Author SmokeRat Posted April 22, 2013 Author Posted April 22, 2013 Eventually I will get a new animal, for now, it's a Goldfish named Fish. And he swims around in a glass bowl, I modified to mount on the wall. He doesn't do much except beg for food, when I walk by. I do have to see my STBXW one more time, just to get her signature on the divorce papers that I'm serving her. Figure if I do it in person, she can't drag it out, has to sign right then and there. And I now it will be painful. The last time I saw her, she looked to destitute and sickly. We didn't make eye contact, but it took every ounce of self control not to just pick her up comfort her. Afterwards I felt like a prick, just stopping by, grabbing some things and leaving with just a hello and goodbye.
jnel921 Posted April 22, 2013 Posted April 22, 2013 Although you don't realize it now, you are better off without her.
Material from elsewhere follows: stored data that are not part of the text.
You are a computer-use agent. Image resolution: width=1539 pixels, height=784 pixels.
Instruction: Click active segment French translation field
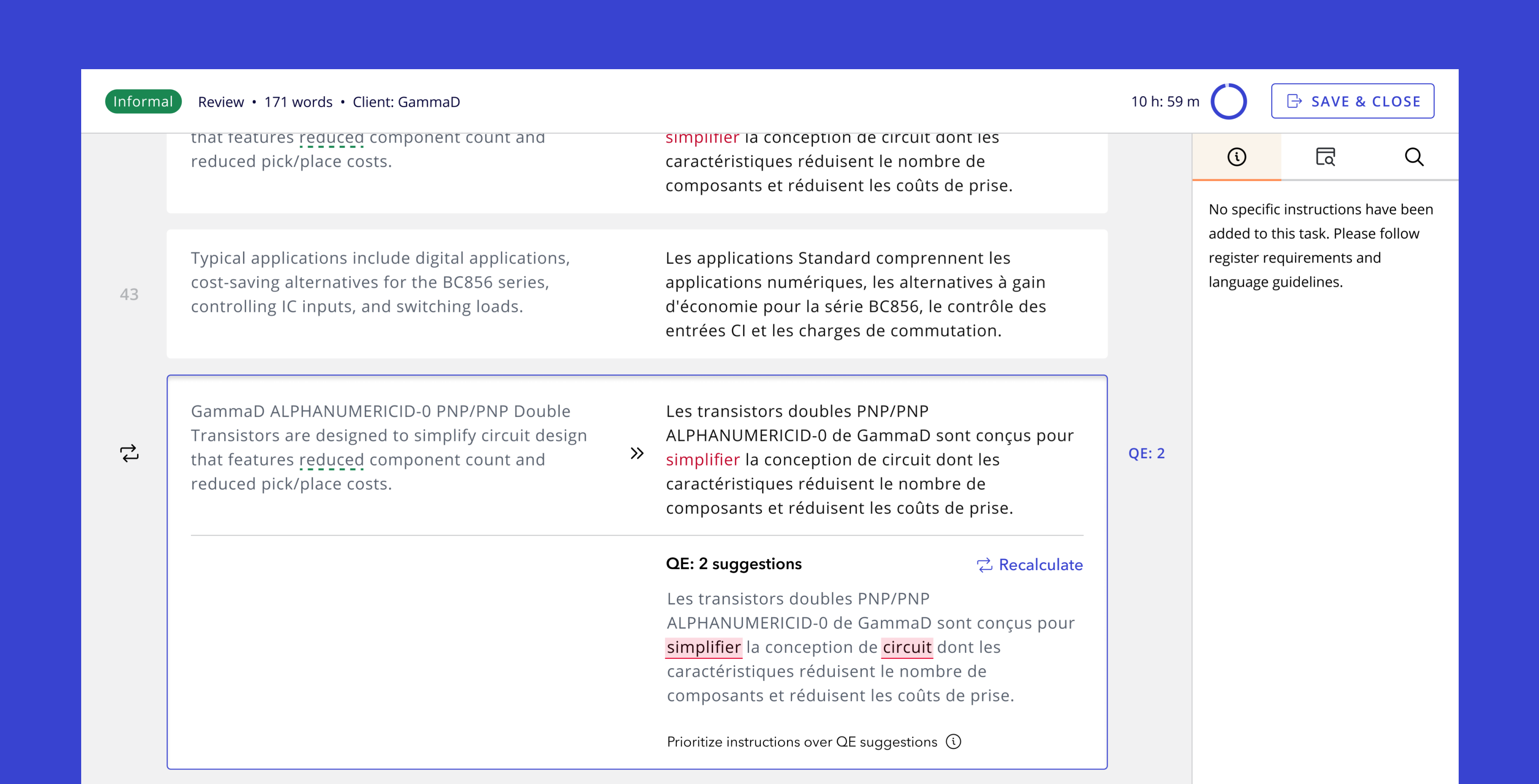pos(869,460)
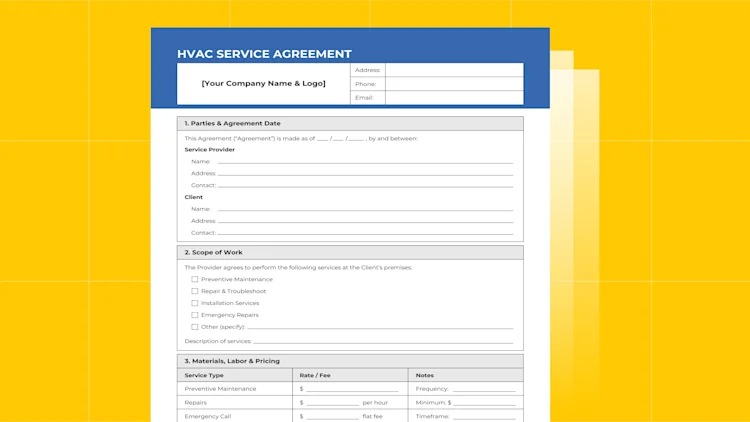750x422 pixels.
Task: Tick the Repair & Troubleshoot checkbox
Action: tap(195, 291)
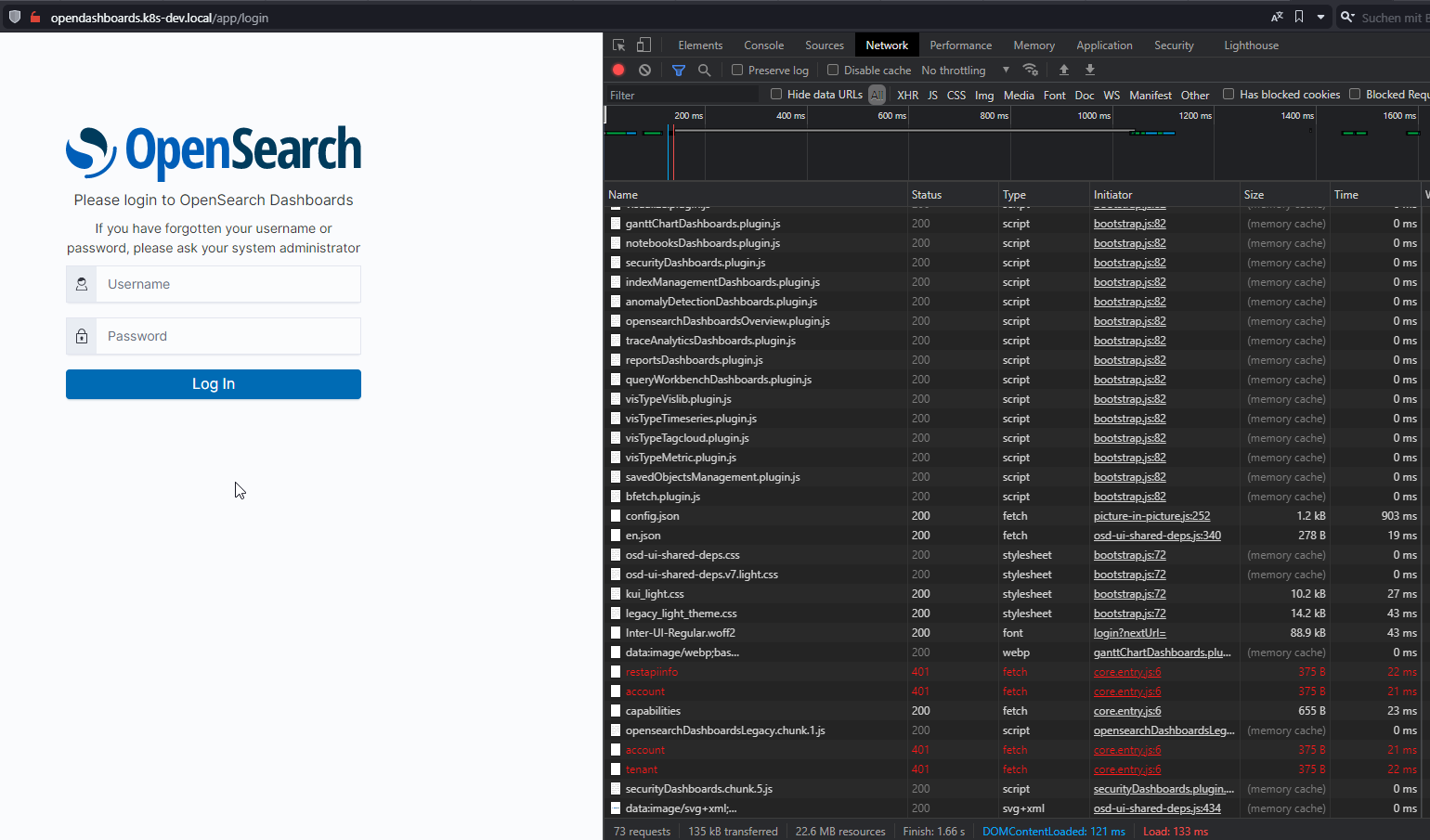1430x840 pixels.
Task: Open network conditions settings
Action: (1031, 70)
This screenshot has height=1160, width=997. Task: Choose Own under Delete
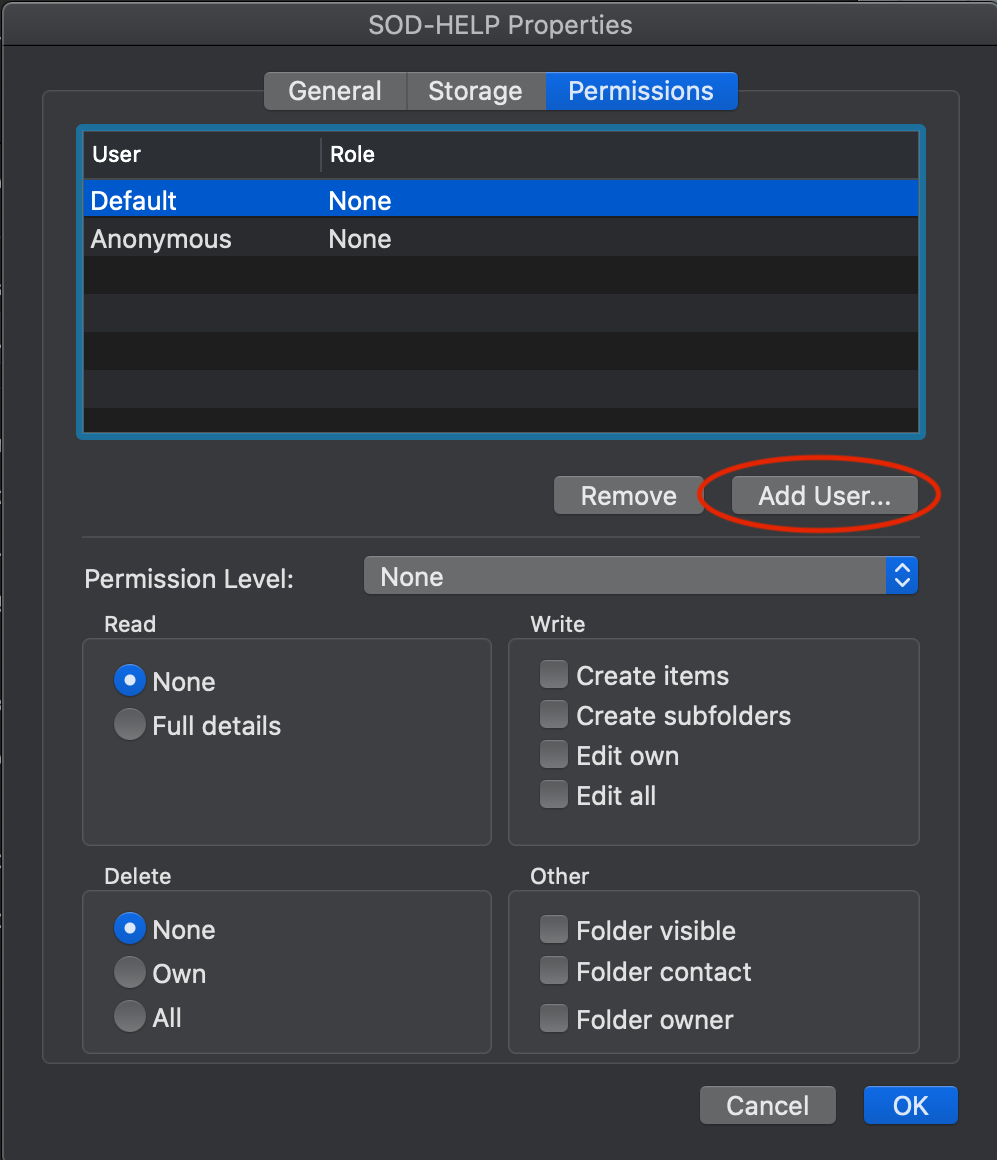pyautogui.click(x=130, y=973)

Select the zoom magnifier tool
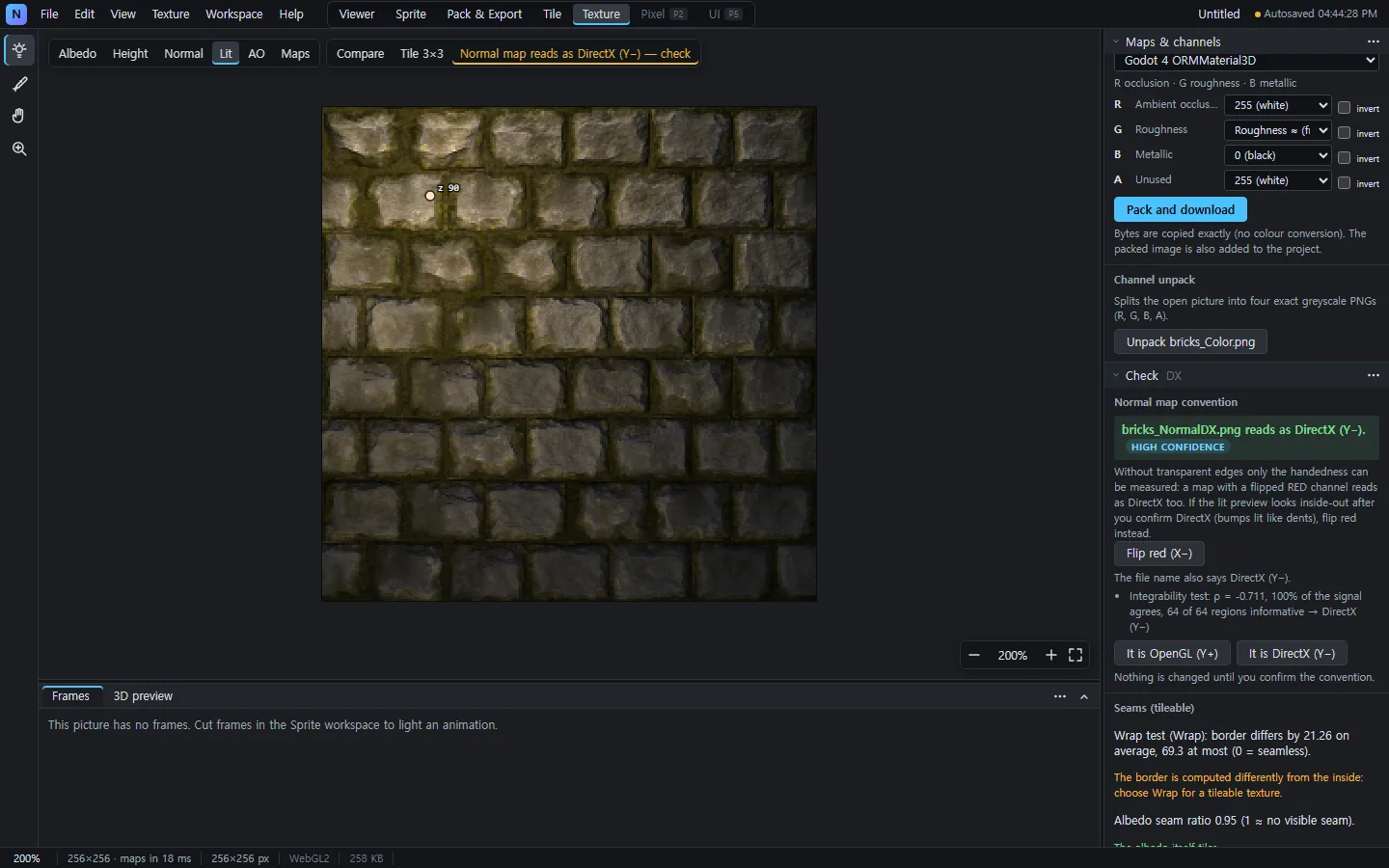click(x=19, y=149)
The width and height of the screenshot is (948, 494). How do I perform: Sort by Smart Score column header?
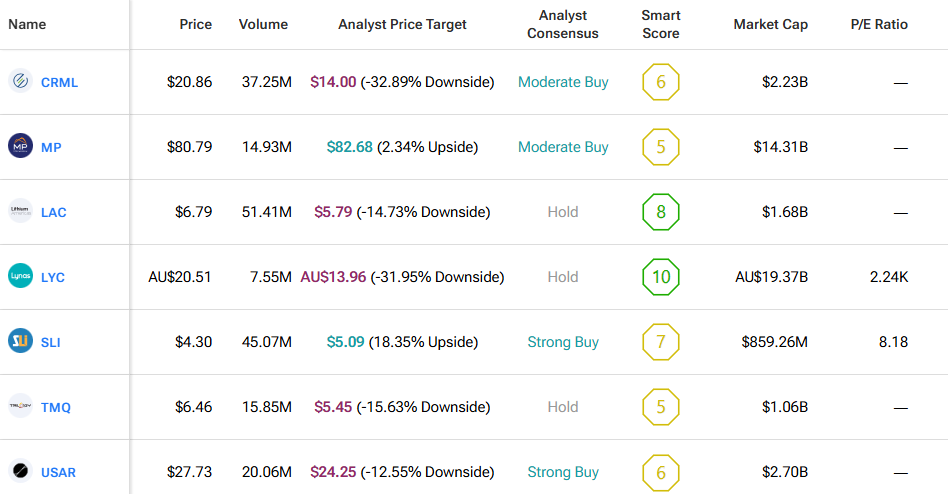tap(660, 25)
All these things you say she got are just things. You can have these too, not with her. She hurt you and could not move forward. She did you a favor. You need to make more friends and get out there. You should be in Cancun right now talking to women on the beach. I know it hurts but the pity party is too much. She is not worth it. 2
jlola Posted April 22, 2013 Posted April 22, 2013 I'll call myself crazy then haha. I do miss her looks,. Stop focusing on her looks and look at who she really is. I used to be really shallow about looks and it led me down a path to being a magnet for narcissistic men. I understand you have to be attracted to someone physically, but like me you also wanted to play savior. That combination (Good looks with issues) will keep you engaged much longer than you need to be. It also makes you look for excuses for their bad behavior. Find someone who is just as good on the inside . In time she will become beautiful to you because she truly is. 1
2sunny Posted April 22, 2013 Posted April 22, 2013 Don't see her alone when you get those papers signed. Get it done when one or two people can go with you to the meeting.